**PROBLEM REQUIREMENTS:** Only one span of the listing below is wanted: the lines from the one with "吉徳 石井 (47, 314)" through the one with "EPR (17, 1322)", reproduced exactly, both ends kept.

**INFORMATION PROVIDED:**
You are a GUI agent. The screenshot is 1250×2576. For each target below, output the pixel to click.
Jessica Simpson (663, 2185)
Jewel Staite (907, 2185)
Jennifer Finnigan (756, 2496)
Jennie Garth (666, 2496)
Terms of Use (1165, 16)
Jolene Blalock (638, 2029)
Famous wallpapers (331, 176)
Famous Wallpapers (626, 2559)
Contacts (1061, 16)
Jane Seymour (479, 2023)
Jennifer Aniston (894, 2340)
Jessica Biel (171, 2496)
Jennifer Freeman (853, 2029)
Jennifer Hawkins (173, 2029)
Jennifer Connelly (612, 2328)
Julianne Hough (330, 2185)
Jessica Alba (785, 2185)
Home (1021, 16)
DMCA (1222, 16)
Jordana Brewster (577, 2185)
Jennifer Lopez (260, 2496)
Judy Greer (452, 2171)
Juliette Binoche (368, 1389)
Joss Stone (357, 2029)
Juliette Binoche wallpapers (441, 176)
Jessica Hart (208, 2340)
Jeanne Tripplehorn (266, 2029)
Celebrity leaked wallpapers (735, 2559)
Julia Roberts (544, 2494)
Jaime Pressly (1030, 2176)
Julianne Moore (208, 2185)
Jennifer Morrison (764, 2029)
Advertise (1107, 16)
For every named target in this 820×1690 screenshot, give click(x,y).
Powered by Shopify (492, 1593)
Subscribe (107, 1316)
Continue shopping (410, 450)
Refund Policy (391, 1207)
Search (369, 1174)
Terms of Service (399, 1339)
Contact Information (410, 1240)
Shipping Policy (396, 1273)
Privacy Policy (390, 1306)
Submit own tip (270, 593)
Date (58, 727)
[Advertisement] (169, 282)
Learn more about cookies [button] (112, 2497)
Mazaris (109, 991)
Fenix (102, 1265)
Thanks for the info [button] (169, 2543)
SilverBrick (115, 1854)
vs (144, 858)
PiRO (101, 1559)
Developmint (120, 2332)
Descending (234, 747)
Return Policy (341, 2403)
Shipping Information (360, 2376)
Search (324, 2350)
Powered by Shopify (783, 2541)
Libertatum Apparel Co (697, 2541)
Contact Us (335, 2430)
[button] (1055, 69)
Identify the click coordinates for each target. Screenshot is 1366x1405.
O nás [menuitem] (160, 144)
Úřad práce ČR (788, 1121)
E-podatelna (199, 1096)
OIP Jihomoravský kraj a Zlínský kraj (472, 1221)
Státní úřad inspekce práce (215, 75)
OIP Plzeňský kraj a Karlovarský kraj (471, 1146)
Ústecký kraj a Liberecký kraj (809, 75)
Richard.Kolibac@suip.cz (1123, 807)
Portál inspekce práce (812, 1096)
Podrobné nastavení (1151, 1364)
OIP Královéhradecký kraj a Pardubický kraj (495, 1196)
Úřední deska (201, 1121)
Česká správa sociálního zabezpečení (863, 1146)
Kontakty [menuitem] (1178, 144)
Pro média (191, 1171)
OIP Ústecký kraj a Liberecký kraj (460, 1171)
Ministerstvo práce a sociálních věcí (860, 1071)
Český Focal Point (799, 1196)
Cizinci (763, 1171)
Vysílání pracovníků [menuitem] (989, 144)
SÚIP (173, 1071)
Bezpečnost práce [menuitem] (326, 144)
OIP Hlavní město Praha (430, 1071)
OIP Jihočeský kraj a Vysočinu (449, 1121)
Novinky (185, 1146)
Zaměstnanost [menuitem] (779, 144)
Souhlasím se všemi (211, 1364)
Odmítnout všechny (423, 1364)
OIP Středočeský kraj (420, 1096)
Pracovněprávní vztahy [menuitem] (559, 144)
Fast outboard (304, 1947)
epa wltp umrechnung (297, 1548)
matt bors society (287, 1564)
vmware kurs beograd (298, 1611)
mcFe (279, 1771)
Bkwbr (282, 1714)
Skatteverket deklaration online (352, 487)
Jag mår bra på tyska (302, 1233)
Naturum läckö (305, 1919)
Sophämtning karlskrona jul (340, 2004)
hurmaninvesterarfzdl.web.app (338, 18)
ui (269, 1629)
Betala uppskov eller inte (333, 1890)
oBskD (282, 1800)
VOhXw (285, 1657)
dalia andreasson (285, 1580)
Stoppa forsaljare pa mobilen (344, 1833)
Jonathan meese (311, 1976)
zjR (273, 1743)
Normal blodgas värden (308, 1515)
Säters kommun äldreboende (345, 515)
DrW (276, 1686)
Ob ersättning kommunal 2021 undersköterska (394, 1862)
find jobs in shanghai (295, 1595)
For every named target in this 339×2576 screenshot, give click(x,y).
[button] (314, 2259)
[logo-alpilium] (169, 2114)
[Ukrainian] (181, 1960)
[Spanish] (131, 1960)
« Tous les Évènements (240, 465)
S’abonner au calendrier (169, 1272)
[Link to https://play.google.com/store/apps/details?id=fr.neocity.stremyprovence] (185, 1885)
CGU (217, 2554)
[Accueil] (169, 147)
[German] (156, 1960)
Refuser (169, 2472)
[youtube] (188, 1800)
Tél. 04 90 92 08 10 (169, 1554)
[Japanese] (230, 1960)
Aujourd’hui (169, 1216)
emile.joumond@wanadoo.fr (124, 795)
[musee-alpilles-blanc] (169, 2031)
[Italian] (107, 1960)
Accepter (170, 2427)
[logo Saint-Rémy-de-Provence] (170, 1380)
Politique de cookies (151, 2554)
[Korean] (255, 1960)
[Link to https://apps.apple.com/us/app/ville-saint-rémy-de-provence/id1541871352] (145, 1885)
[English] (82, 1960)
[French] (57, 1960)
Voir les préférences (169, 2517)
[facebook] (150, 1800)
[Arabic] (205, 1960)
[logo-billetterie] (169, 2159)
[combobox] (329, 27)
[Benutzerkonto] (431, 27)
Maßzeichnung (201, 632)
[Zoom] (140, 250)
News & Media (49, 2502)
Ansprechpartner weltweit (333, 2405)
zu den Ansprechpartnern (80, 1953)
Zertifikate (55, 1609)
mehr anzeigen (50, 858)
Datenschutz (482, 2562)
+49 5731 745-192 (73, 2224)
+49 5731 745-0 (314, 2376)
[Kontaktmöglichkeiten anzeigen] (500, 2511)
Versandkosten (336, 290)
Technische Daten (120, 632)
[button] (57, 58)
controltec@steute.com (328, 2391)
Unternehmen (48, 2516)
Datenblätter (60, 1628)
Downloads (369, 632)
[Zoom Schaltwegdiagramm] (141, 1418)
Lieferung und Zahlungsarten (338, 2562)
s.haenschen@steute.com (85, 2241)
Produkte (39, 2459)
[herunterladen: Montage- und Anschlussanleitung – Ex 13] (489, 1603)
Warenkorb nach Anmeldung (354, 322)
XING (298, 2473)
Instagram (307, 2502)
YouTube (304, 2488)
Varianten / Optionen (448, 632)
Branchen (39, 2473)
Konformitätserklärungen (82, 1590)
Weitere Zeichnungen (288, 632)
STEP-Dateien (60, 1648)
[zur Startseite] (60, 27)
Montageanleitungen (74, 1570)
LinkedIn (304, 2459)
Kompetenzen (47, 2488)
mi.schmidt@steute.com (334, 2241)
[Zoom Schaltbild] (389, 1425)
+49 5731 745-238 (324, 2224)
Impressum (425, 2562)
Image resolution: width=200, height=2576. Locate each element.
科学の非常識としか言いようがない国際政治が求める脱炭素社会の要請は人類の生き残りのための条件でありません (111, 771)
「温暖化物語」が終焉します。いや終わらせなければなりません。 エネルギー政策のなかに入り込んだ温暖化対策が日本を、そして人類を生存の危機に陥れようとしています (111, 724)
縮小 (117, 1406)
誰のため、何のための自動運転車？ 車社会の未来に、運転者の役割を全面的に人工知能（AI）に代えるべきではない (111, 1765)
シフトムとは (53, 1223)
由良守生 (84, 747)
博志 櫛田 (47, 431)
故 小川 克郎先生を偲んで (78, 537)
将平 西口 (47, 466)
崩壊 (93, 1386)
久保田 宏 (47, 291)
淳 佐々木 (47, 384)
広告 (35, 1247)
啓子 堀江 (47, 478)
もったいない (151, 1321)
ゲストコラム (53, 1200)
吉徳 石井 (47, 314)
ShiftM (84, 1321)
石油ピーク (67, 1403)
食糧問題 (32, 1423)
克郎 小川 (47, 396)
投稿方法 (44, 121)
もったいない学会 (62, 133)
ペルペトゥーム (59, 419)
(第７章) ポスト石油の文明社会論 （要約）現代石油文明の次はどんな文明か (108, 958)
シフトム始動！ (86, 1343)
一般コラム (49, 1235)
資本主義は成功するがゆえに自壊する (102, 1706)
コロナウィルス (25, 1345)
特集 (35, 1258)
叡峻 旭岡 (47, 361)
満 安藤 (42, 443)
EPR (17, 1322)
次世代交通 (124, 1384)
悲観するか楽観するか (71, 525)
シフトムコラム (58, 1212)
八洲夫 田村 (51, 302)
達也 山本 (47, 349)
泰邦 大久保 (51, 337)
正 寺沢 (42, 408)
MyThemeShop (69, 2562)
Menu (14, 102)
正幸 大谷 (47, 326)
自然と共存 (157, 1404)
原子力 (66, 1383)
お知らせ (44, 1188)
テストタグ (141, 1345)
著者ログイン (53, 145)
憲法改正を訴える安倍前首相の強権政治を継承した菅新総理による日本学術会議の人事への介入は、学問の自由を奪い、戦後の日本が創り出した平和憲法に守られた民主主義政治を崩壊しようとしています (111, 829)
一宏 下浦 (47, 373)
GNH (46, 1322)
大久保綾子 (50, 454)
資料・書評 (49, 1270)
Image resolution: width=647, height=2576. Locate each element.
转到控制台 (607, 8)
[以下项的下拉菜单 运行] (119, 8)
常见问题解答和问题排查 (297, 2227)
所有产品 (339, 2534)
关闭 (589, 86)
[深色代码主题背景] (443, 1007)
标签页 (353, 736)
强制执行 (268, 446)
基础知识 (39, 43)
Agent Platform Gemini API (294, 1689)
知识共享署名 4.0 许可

**PROBLEM SOLUTION:**
吉徳 石井 (47, 314)
ShiftM (84, 1321)
石油ピーク (67, 1403)
食糧問題 (32, 1423)
克郎 小川 (47, 396)
投稿方法 (44, 121)
もったいない学会 (62, 133)
ペルペトゥーム (59, 419)
(第７章) ポスト石油の文明社会論 （要約）現代石油文明の次はどんな文明か (108, 958)
シフトム始動！ (86, 1343)
一般コラム (49, 1235)
資本主義は成功するがゆえに自壊する (102, 1706)
コロナウィルス (25, 1345)
特集 (35, 1258)
叡峻 旭岡 (47, 361)
満 安藤 (42, 443)
EPR (17, 1322)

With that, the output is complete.